UN BANCO EN EL RETIRO

El salario mínimo y las pensiones azuzan la economía

Algo tan claro y sen­cillo como el sa­la­rio, lo que se cobra o lo que se paga, ha sido ob­jeto sin em­bargo de un com­plejo aná­lisis por los eco­no­mistas a lo largo de la his­to­ria. La pros­pe­ridad de las na­ciones se hacía de­pender del ex­ce­dente, o sea, del valor total del pro­ducto menos “el pro­ducto con­su­mido” (ahí entre otras cosas es­taban los sa­la­rios). El ex­ce­dente era ahorro con­ver­tible en in­ver­sión, nuevas fá­bri­cas, puertos u hos­pi­ta­les.

Salarios bajos favorecían el excedente, la acumulación de capital. Adam Smith (La Riqueza de las Naciones, 1778) observaba, no obstante, que donde los salarios son más altos los trabajadores son más diligentes, y más productivos; el producto final crece. La Revolución Industrial estaba en marcha.

Los economistas de la reforma neoclásica, las economías estaban reajustándose, vincularon la contratación del último trabajador empleado a que su coste, salario, fuese igual al precio de la última unidad producida. Una ley de hierro. Las alzas salariales desincentivaban la contratación. Llega la Gran Depresión, Keynes alerta de que el paro masivo estaba provocado por una demanda global bajo mínimos. Salarios bajos menor demanda.

España 2016. Los indicadores de costes laborales por trabajador o por unidad producida han sido ligeramente negativos. La devaluación reclamada del euro español para equilibrar las cuentas con el exterior se tradujo en una contracción salarial (un economista de izquierdas como Paul Krugman fue categórico cunando nos visitó al final de la crisis).

Devaluación de la moneda en forma de devaluación salarial y una espectacular recuperación de las cuentas con el exterior (recuérdese que la devaluación de la peseta en 1959 provocó la salida de más de un millón de trabajadores españoles). El déficit de la balanza de pagos equivalente al 10% del PIB en 2007-08 se ha convertido en un superávit del 3% del PIB.

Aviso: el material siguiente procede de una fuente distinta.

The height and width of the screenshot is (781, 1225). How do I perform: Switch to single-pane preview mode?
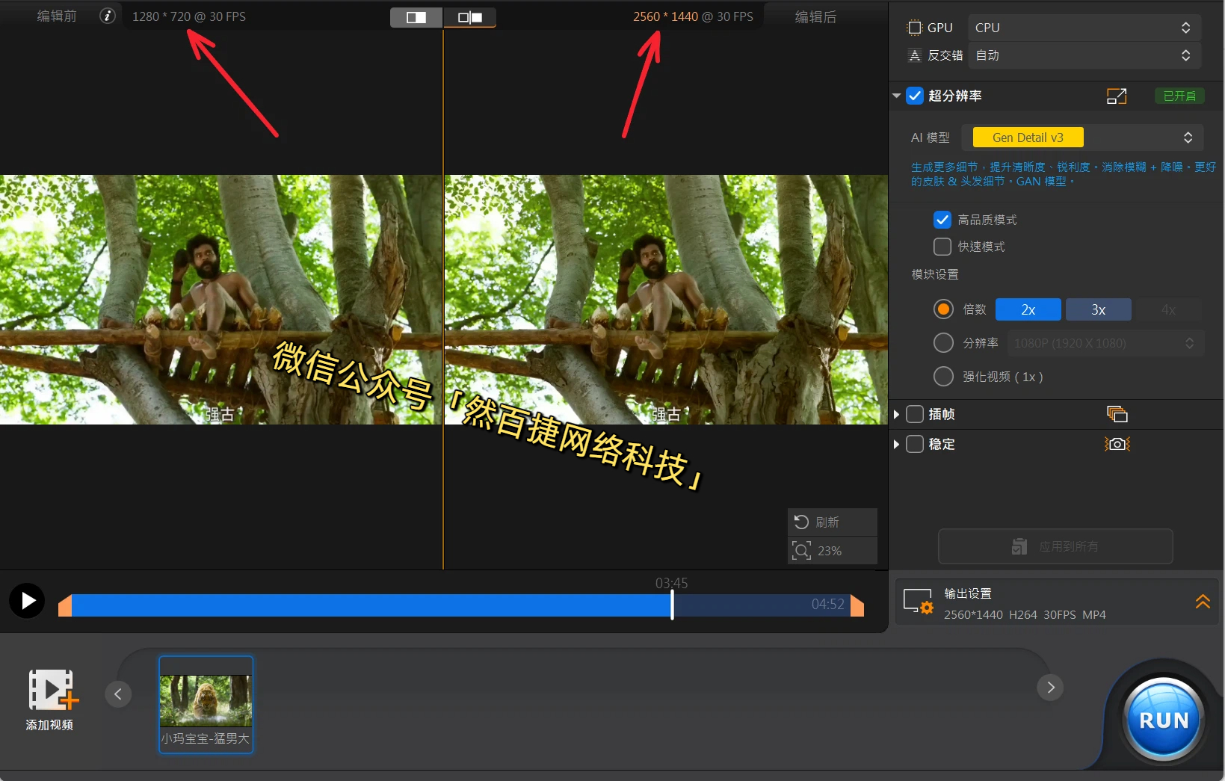[x=416, y=17]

La subida de los salarios puede incluso tener consecuencias favorables, si se extienden al resto de nóminas con un aumento de las cotizaciones. La Seguridad Social lo necesita. En Alemania la canciller Merkel acaba de anunciar que el crecimiento de las pensiones en las regiones del Este subirán más deprisa que en el resto hasta conseguir un equilibrio en 2025; un coste de 3,7 mil millones de euros anuales.

Polémica sobre la financiación

Los conservadores defienden que se realice vía Seguridad Social, mientras los social demócratas reclaman mayores aportaciones presupuestarias y un incremento del IRPF. Propuestas, por un lado, para elevar la edad de jubilación desde los 63 a los 67 años y, por otro, fijar un tope máximo de prestación en el 43% del último salario percibido por el beneficiario.

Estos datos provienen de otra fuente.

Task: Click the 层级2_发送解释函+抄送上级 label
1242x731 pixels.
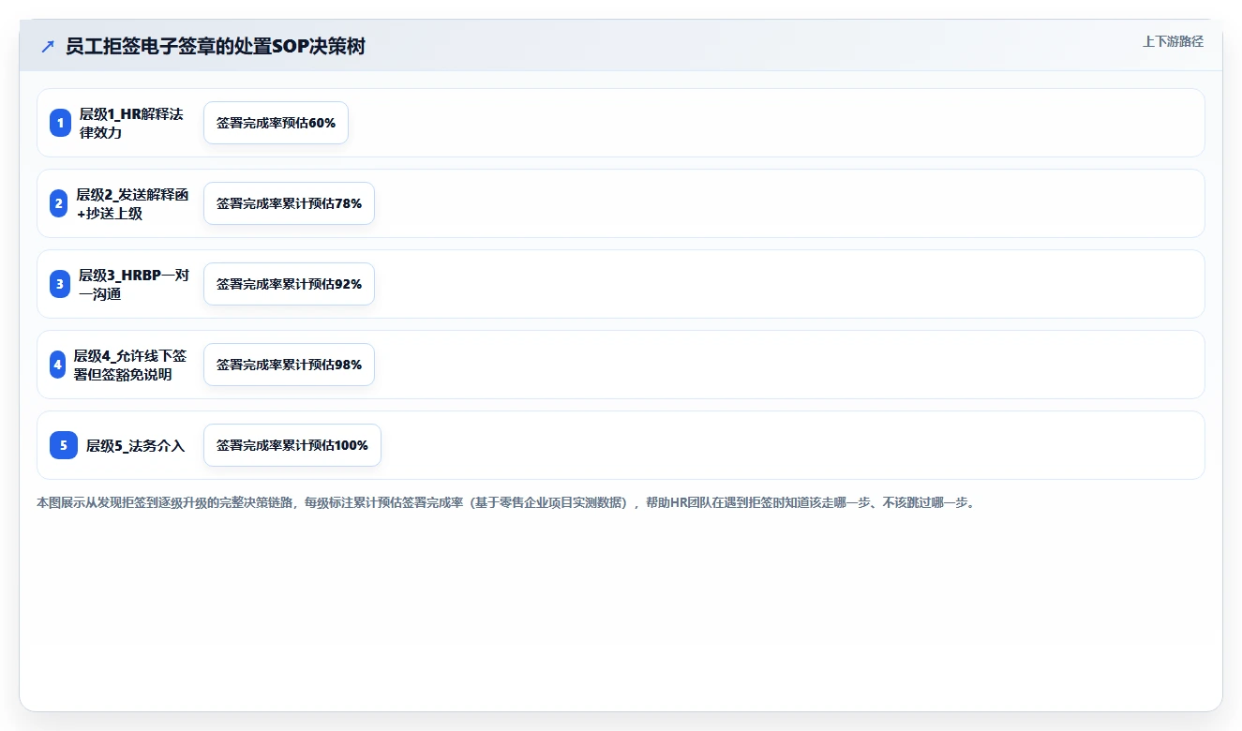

Las subidas de los tope mínimo y máximo en las cotizaciones que acaba de acordar el Gobierno va en la buena dirección. Habría quizá que dar un paso más adelante en lo que se refiere al “tope” superior pero sin precipitarse mientras si debe mantenerse el “tope” máximo de prestación. Este tope máximo reconoce que las pensiones como la sanidad o las carreteras son prestaciones sociales con un carácter esencialmente distributivo y también asistencial.

Las pensiones no están financiadas exclusivamente por el cotizante si no por toda la comunidad. Aunque sea duro de entender y de explicar, las pensiones son un servicio público sufragado, insistimos, por la ciudadanía en cuya financiación, sin embargo, el beneficiario ha tenido una parte activa cuantificable: sus propias cotizaciones.

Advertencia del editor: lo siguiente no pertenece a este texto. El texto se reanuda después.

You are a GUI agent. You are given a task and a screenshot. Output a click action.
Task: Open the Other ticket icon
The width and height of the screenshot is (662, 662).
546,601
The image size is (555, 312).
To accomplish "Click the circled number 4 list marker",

En Alemania la izquierda quiere más participación de Los Presupuestos del Estado y la derecha mayor contribución de la Seguridad Social. En España no hay posiciones definidas.

La izquierda además tropezaría con un grave dilema. Veamos. La Seguridad Social es igual para todos los ciudadanos (niveles de cotización-prestación aparte), no hay diferencias autonómicas.

Ahora bien si las prestaciones se realizasen con cargo a los presupuestos serían las Comunidades Autónomas quienes, como en el caso de la sanidad, tendrían transferidas las competencias. ¿Amenaza de una eventual e inaceptable desigualdad; las viudas o huérfanos madrileños, también los cotizantes-beneficiarios, quedarían más favorecidos que los asturianos?.

El problema de las pensiones es todo un problema que no necesita de demagogias sino de sentido común, solidaridad y equilibrio de las cuentas. Hemos llegado muy lejos para desandar el camino.